All Products
Search
Document Center

Container Service for Kubernetes:Access services using Gateway with Inference Extension

Last Updated:Mar 18, 2026

The Gateway API is the next-generation routing and load balancing API for Kubernetes. This topic describes how to configure HTTP routes, modify request headers, and distribute requests by weight within an ACK Edge cluster using the Gateway with Inference Extension component.

How it works

The Gateway with Inference Extension component is based on the Envoy Gateway project and supports all basic features of the Gateway API and Envoy Gateway extension resources.

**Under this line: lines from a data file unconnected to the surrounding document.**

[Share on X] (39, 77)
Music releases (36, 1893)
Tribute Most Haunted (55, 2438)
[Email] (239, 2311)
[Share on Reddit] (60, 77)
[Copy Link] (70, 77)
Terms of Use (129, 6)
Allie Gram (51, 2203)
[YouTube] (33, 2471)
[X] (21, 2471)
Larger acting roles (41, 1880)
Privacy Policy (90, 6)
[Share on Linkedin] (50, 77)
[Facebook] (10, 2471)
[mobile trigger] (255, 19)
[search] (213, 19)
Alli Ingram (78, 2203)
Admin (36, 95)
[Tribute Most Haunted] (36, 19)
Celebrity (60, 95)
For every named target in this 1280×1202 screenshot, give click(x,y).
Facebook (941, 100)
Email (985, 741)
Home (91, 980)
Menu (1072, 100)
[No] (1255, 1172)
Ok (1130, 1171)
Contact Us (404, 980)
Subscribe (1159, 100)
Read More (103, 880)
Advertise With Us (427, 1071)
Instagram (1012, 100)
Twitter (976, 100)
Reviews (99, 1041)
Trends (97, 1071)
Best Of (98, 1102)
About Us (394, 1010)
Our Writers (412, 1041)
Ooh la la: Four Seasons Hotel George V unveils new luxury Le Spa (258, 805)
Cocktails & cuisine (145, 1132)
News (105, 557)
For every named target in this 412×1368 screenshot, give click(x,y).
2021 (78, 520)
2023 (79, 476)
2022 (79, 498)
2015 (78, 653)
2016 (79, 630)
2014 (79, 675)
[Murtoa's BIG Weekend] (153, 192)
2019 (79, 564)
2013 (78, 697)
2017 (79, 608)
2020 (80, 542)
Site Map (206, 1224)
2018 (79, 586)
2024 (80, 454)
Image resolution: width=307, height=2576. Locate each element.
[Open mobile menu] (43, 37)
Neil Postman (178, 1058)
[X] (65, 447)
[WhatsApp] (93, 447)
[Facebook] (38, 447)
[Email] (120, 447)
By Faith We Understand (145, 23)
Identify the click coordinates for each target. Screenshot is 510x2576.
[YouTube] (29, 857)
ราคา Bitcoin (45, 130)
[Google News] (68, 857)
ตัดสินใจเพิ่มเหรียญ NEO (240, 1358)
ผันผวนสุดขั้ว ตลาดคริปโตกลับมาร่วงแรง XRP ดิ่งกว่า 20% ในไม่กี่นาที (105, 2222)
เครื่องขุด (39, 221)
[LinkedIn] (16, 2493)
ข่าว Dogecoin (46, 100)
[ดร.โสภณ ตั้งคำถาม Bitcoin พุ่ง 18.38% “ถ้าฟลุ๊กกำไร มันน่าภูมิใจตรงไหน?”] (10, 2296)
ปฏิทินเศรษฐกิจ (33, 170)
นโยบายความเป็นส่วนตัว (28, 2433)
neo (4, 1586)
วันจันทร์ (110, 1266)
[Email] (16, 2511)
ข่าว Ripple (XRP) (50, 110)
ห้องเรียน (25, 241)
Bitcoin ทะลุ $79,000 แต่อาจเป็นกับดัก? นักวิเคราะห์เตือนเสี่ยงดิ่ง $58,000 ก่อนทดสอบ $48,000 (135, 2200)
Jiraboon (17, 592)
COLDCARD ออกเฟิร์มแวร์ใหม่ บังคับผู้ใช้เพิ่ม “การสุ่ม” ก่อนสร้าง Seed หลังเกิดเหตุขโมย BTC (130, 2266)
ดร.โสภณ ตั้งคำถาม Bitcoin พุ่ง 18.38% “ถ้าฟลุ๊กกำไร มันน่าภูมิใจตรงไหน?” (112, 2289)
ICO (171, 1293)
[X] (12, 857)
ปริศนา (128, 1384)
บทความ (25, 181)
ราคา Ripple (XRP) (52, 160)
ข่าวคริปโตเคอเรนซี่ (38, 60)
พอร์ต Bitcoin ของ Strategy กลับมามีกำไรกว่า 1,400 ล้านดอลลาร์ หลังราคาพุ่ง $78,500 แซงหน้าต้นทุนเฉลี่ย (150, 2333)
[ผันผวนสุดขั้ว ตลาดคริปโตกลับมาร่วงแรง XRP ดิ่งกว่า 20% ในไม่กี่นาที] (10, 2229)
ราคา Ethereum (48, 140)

The Envoy Gateway architecture includes:

  • Control plane: The control plane consists of the Envoy Gateway component. It listens for traffic rules within the cluster, dynamically creates and manages Envoy proxy instances, and updates forwarding rules in real time. The control plane does not directly forward service traffic.

  • Data plane: The data plane consists of Envoy proxy instances. It processes and forwards service traffic.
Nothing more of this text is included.